Go ahead and add a few items to the list:
Now when we refresh our browser the items persist. Hooray!
We can confirm whether our data is being persisted to local storage by checking the Resources panel in Chrome DevTools and selecting Local Storage from the lefthand side:
Write unit tests
For an extra challenge, revisit unit testing in Step 6 and consider how you might update your tests now that the code is using local storage.
Ready to show your beautiful todo app to the world?

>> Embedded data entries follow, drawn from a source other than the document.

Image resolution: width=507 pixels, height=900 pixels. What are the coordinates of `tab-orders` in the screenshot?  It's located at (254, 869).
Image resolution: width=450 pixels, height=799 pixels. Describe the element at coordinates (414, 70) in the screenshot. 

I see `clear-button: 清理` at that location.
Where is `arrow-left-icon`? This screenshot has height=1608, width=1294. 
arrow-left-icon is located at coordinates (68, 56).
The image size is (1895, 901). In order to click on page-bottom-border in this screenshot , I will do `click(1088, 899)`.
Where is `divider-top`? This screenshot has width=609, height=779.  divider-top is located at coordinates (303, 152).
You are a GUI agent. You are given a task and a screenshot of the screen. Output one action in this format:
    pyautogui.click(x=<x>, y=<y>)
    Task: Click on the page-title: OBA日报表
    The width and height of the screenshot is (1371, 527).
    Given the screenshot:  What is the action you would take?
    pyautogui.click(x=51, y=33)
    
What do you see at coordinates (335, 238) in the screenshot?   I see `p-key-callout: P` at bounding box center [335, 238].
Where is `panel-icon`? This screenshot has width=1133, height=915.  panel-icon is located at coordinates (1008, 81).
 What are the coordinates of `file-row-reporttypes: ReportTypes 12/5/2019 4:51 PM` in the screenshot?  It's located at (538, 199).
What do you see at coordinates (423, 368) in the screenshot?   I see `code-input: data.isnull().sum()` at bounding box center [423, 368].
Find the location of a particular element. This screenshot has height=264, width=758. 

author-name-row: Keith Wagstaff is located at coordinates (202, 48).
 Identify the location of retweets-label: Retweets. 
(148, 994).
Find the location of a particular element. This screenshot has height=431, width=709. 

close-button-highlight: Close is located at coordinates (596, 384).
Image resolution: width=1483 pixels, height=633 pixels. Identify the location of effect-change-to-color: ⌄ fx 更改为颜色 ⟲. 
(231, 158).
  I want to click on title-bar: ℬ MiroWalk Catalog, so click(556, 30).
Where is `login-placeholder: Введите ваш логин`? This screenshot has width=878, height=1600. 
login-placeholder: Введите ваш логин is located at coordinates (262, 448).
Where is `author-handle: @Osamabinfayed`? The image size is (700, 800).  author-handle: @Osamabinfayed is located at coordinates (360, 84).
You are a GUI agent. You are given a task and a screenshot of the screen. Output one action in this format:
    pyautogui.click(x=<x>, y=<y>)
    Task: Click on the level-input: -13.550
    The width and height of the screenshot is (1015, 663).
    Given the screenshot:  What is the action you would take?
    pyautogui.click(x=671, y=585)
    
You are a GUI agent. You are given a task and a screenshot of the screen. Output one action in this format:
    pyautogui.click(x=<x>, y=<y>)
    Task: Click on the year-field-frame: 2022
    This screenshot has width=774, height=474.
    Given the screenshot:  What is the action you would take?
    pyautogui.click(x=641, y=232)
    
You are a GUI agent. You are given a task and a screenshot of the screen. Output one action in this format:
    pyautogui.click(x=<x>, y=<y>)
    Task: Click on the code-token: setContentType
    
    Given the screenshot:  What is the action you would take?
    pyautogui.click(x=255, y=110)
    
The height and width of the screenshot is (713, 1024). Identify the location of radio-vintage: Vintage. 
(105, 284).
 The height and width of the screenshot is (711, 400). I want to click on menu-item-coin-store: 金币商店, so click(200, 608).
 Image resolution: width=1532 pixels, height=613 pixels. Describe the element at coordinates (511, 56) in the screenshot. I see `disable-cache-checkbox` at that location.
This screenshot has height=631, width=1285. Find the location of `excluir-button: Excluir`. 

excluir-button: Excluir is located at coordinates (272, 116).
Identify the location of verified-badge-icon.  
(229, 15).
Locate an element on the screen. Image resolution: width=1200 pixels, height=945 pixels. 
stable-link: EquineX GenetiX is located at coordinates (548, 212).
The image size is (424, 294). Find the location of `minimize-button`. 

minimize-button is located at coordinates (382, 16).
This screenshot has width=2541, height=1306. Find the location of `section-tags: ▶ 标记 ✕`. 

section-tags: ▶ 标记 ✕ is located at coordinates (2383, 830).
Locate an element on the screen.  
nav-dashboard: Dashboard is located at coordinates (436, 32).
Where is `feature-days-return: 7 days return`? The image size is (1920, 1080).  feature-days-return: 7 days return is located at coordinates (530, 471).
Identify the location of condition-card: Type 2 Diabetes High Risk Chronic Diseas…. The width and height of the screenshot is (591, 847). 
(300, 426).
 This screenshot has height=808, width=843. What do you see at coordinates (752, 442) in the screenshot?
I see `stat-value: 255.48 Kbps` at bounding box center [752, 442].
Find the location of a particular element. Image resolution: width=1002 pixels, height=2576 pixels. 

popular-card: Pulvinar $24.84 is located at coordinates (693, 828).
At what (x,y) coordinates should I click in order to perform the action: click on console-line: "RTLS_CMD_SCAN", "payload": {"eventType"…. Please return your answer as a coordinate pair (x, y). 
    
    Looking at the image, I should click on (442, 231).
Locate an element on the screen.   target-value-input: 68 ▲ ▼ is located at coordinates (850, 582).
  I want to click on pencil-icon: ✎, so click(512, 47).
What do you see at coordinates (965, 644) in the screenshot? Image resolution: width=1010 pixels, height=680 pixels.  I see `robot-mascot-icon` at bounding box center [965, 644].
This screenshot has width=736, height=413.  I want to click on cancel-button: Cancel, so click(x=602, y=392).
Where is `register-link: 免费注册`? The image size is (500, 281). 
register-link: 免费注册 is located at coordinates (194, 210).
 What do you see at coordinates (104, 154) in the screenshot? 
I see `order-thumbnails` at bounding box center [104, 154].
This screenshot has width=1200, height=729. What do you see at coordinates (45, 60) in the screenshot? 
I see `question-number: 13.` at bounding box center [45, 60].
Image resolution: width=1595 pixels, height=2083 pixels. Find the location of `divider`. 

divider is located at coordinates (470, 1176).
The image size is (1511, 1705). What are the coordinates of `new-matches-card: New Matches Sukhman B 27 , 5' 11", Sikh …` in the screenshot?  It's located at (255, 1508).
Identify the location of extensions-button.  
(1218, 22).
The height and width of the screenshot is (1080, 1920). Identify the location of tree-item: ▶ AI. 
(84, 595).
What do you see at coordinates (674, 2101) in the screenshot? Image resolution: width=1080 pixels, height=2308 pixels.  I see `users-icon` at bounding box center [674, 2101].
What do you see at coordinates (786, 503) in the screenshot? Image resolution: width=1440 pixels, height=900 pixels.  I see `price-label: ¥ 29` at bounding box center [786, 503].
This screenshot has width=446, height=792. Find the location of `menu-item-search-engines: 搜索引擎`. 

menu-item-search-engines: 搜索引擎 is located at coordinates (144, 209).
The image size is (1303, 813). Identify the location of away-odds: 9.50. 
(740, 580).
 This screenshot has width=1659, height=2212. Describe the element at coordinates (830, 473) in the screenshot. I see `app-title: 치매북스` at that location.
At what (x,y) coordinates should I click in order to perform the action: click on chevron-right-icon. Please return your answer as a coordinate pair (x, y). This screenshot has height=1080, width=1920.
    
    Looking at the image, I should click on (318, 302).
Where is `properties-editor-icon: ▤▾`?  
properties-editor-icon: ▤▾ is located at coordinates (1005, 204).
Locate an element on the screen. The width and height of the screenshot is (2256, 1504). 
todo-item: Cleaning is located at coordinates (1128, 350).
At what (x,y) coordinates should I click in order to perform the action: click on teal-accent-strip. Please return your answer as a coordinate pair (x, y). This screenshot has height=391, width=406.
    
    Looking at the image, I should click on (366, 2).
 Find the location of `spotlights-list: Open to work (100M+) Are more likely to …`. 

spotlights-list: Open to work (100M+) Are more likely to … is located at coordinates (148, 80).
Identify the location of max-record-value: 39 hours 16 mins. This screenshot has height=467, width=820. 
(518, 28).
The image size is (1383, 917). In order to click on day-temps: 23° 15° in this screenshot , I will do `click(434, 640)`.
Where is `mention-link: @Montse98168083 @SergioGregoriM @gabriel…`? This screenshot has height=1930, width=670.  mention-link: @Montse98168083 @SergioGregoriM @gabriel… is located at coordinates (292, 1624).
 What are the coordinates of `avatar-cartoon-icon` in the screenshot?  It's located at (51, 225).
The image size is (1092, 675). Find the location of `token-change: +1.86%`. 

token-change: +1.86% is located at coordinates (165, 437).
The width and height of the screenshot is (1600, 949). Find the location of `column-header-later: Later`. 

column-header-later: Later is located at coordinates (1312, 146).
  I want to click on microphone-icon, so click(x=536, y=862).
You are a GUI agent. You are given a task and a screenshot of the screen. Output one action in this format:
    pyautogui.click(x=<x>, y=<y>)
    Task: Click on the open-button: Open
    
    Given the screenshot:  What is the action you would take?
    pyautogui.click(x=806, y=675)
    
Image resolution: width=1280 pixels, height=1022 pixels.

Let’s try to build a production-ready version of it which we can ship.
Optimize files for production
To create a production version of our application, we’ll want to:
- lint our code,
- concatenate and minify our scripts and styles to save on those network requests,
- compile the output of any preprocessors we’re using, and
- generally make our application really lean.
Phew! Amazingly we can achieve all of this just by running:
npm run build
Your lean, production-ready application is now available in a dist
folder in the root of your mytodo
project. These are the files that you can put on your server using FTP or any other deployment service.
Build and preview the production-ready app
Want to preview your production app locally? That’s just another simple npm script:
npm run serve:dist
It will build your project and launch a local web server. Yo Hero!